[Collected data entries]
━━━━━━
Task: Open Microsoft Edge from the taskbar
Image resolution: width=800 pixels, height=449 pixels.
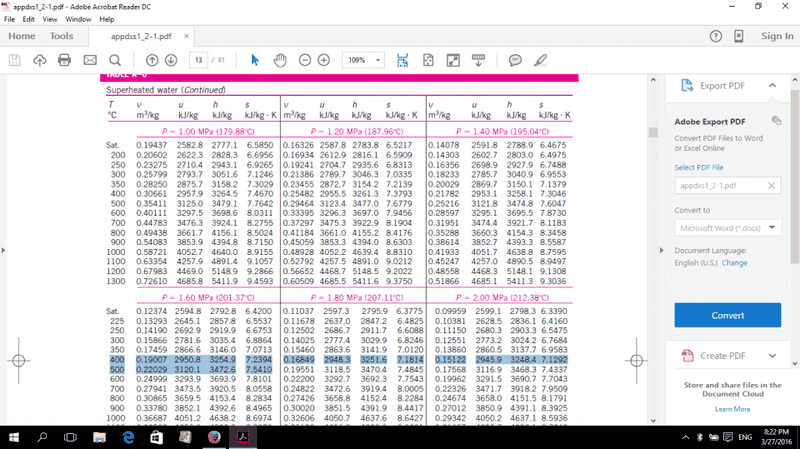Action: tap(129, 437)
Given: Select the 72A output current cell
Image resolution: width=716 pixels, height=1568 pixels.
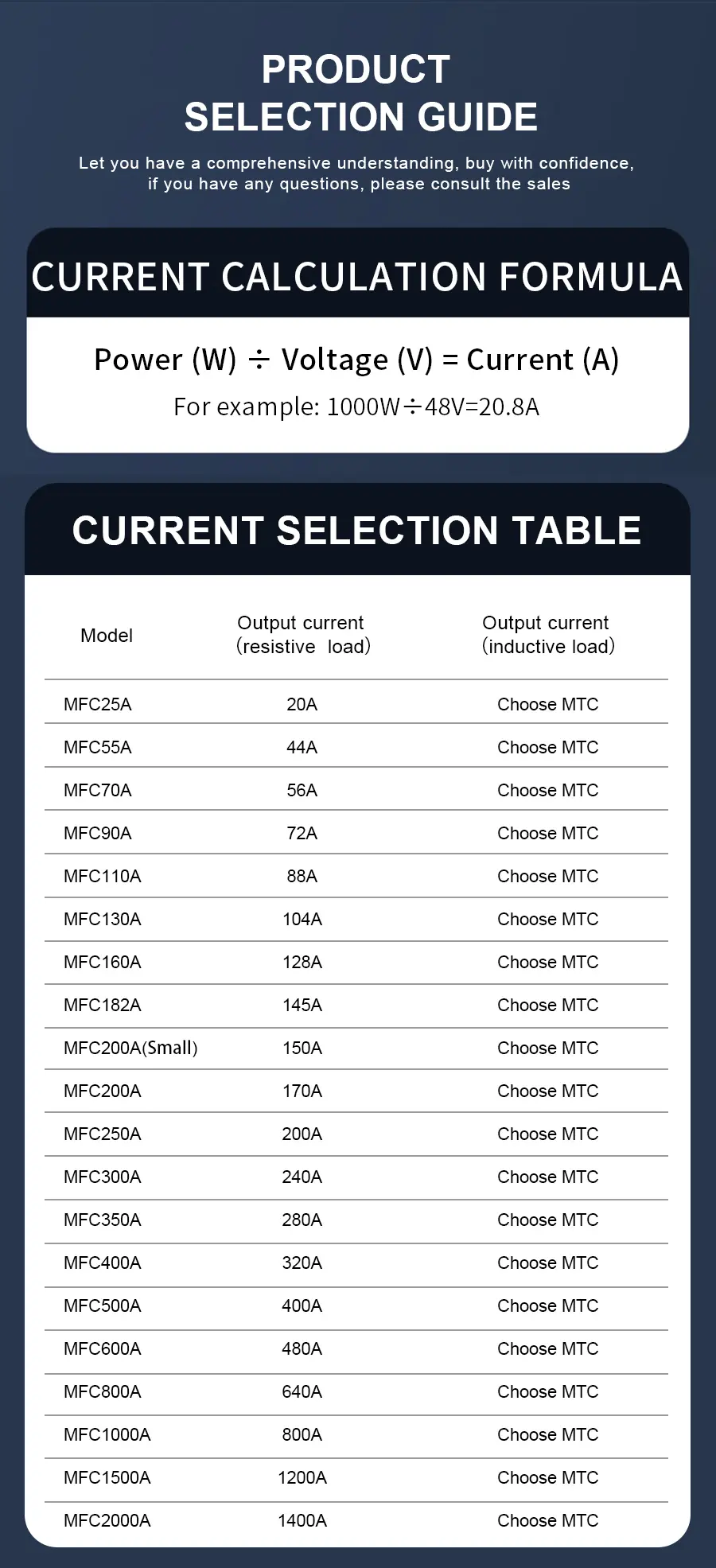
━━━━━━
[Task to carry out] Please write out all the data word for word, but keep every picture out.

[Expected output]
Task: Open Microsoft Edge from the taskbar
Image resolution: width=800 pixels, height=449 pixels.
Action: tap(129, 437)
Given: Select the 72A output current cell
Image resolution: width=716 pixels, height=1568 pixels.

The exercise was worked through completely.